On a trip to China in 2011, Brown placed a webcam in the bathrooms his female students would be using. As they traveled from province to province, the professor had apparently enlisted an unwitting student to place a first-aid kit containing a hidden webcam in the bathrooms.
The professor’s spying was uncovered when one of his students discovered a photo of her unclad bottom in the trash bin of Brown’s laptop, a computer that all students on the trip shared with their teacher. She had been searching the computer’s hard drive for a document she had inadvertently deleted. Colby College president William Adams wrote to students
and employees in late January that Brown had resigned after college officials told him they were prepared to fire him. Adams didn’t wait until Brown returned from the trip; he called him in China a day after receiving a complaint about the photos and verifying the claim was true. Adams also admitted that the matter had prompted an investigation by law enforcement, and that the college was cooperating fully with police.
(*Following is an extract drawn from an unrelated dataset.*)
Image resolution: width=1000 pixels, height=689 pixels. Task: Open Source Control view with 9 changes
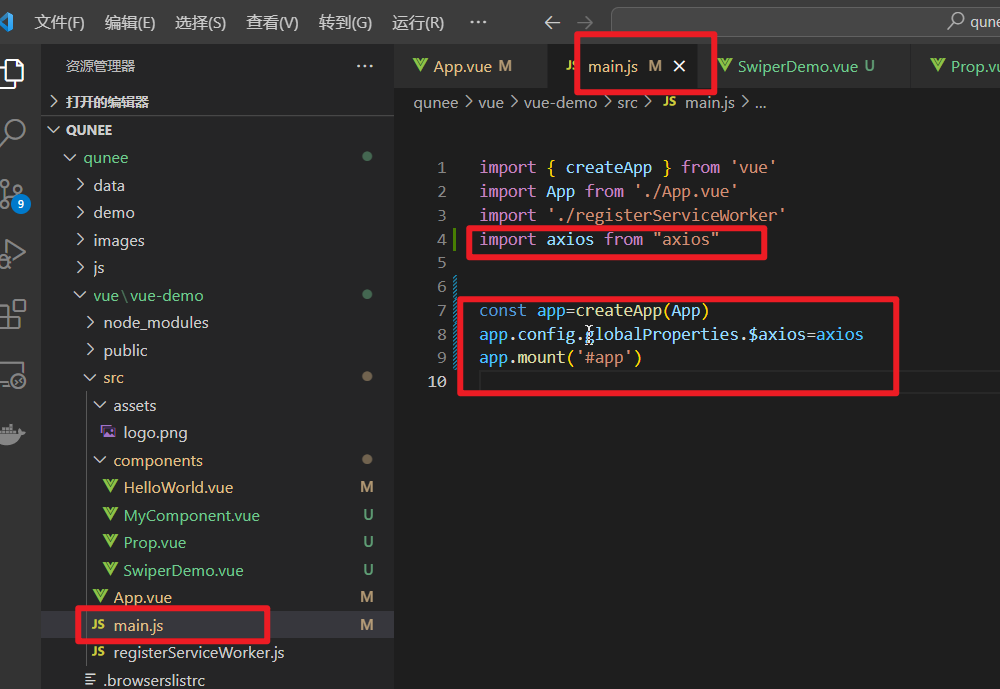tap(13, 194)
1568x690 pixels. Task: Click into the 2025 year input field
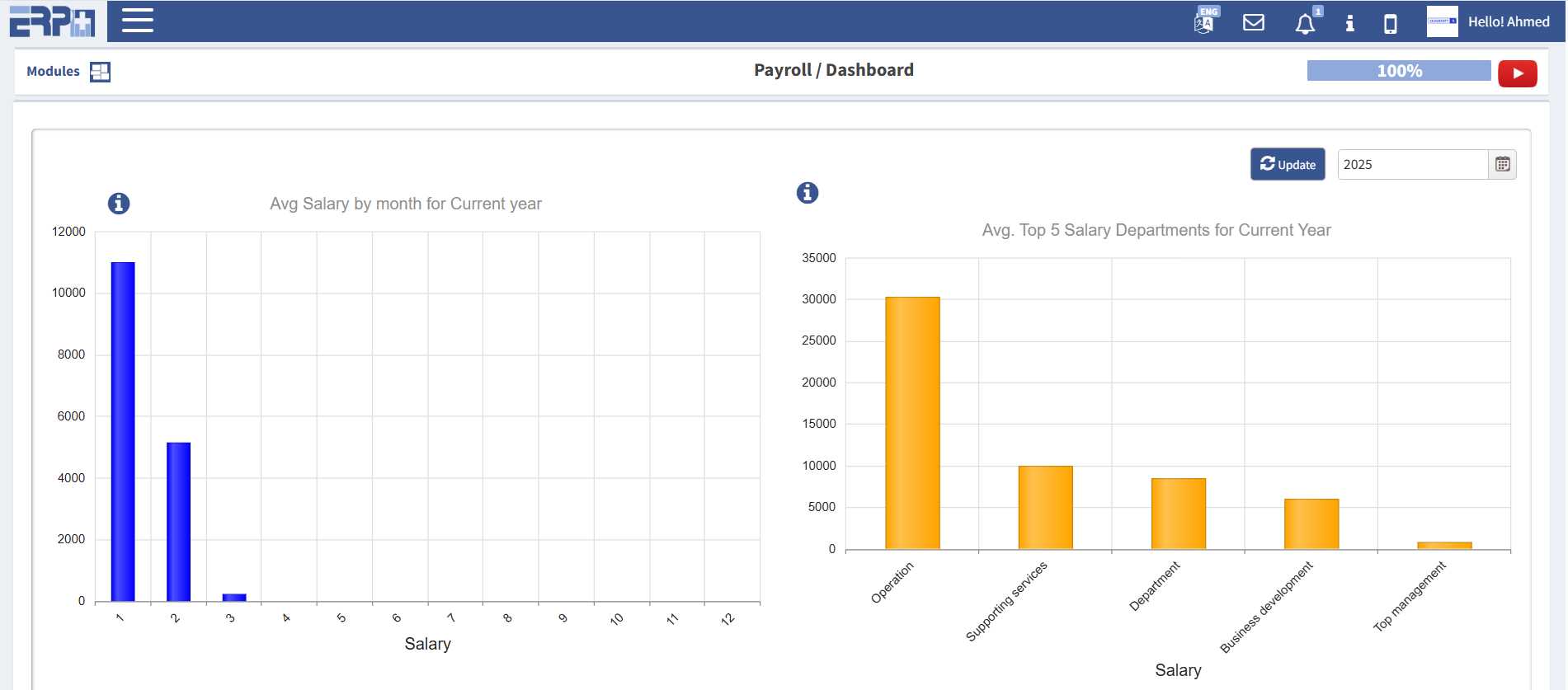(1411, 165)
In his letter to students and faculty, Adams also stated that the well-being of students was the college’s “utmost priority” and that “we do not and will not tolerate behavior that is antithetical to the fundamental values of our community. We take this matter very seriously. We took prompt action to address it, and we will continue to support the affected students in ways that are respectful of their privacy.”
Adams acted swiftly to reassure students, cooperated with the police investigation, and most important of all, got rid of the professor despite the fact that he had tenure, which allowed
the story to stay local and within the academic community. It went away fairly quickly and became a story of a perverted professor, rather than a problem with the university. School
officials rightfully distanced themselves from the conflict and made the issue about Brown.
Had the college dithered, the story would have had legs—lots of them. The college’s actions would have aroused suspicion and interest from outside journalists, and what has remained a shortlived local story might have become a national story, as well as the butt of the obligatory late-night jokes. It could have cost the college significant fund-raising dollars and state and federal grant money, and resulted in diminished enrollment. It would have affected not only Colby College’s reputation but also the personal reputation of its president; scandal tends to rub off on the people surrounding it. And it would have, had he not done the right thing.